- Born: 31 May 1984 (age 42)
- Education: Guildhall School of Music and Drama
- Occupations: Actor, writer
- Notable work: Hotel Trubble The Syndicate

= Sam Phillips (English actor) =

English actor (born 1984)

Sam Phillips (born 31 May 1984) is an English actor and writer.

Phillips is the son of television director Nic Phillips and graduate of the Guildhall School of Music and Drama. Phillips is perhaps best known for his roles in children's comedy Hotel Trubble as Jamie and as Spencer Cavendish in the third series of Kay Mellor's The Syndicate starring alongside Anthony Andrews, Alice Krige, Lenny Henry, and Richard Rankin.

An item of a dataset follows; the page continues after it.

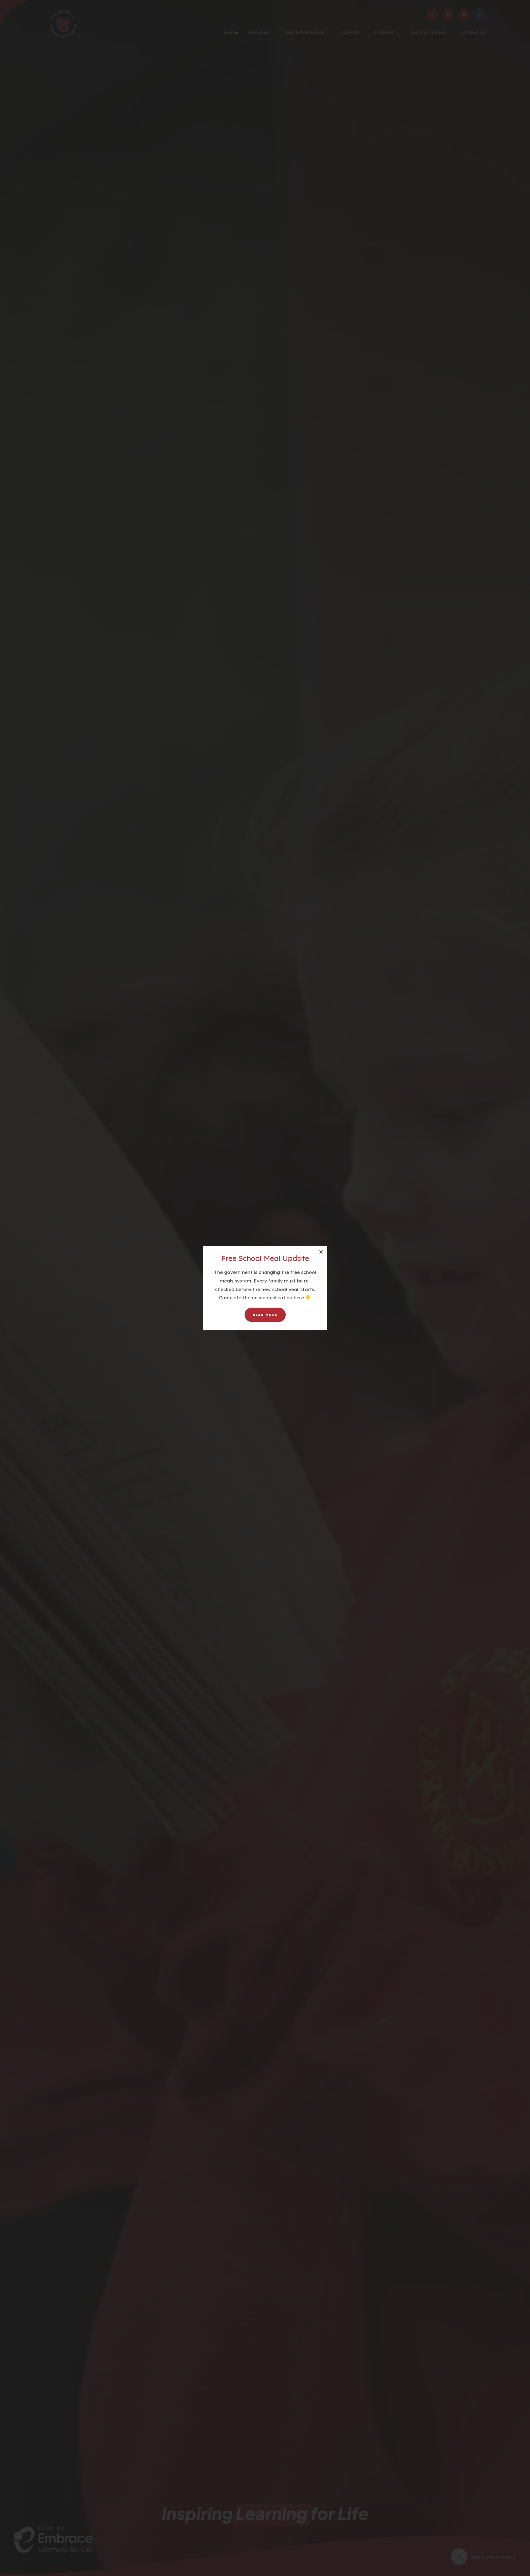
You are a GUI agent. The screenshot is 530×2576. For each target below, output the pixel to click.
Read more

Phillips has also had roles in Far From The Madding Crowd, In The Flesh, Pete versus Life, Micro Men, My Family, EastEnders: E20, and The Crown. He guest stars in the Netflix hit Bridgerton series in season three as new character Lord Debling. He is a potential love interest and new suitor to the show's lead character, Penelope Featherington.

His theatre work includes the National Theatre production of The History Boys as Lockwood, Much Ado About Nothing at Shakespeare's Globe as Claudio and Bertram Cates in the acclaimed production of Inherit The Wind at the Old Vic where he starred alongside Kevin Spacey under the direction of Trevor Nunn.